=== JOB ===
Return every line of the records below that contains the string "icon".

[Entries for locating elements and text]
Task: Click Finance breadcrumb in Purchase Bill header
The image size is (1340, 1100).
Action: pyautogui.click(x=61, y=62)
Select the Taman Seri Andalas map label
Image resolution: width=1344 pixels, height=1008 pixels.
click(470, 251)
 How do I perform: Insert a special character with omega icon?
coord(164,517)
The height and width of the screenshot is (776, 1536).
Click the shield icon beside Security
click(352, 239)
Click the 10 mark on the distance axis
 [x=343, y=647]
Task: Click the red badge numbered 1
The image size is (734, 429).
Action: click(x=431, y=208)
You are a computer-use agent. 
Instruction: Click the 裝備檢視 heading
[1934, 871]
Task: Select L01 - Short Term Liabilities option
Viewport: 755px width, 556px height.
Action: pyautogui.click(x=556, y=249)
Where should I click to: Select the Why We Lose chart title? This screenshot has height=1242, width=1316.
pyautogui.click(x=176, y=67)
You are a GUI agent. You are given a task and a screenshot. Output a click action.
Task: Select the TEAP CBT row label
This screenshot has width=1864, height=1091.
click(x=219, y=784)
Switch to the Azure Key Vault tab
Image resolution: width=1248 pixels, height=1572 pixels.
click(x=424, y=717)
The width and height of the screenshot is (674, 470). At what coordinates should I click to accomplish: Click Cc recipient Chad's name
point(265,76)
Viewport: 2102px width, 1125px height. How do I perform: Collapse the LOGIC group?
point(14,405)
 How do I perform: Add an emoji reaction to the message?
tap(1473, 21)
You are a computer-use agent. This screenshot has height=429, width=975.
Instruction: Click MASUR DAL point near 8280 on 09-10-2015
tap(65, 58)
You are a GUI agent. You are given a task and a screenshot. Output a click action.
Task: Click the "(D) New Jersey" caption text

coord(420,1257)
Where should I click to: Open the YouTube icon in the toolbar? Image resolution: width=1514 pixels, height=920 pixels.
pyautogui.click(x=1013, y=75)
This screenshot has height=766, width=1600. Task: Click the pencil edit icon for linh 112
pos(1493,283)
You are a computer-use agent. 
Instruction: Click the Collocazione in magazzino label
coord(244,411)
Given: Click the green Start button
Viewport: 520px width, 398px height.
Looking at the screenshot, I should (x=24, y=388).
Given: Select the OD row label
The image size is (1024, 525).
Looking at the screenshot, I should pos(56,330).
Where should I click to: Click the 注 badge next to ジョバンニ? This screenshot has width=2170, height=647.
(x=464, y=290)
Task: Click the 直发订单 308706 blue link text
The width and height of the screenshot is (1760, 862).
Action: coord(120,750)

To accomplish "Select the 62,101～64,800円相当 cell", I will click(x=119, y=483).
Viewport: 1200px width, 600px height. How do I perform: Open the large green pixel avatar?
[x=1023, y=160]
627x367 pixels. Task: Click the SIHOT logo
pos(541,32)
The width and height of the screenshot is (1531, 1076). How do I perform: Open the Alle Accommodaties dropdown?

=== WORKED SOLUTION ===
 How do I perform: Insert a special character with omega icon?
Click the shield icon beside Security
Where should I click to: Open the YouTube icon in the toolbar? Image resolution: width=1514 pixels, height=920 pixels.
This screenshot has height=766, width=1600. Task: Click the pencil edit icon for linh 112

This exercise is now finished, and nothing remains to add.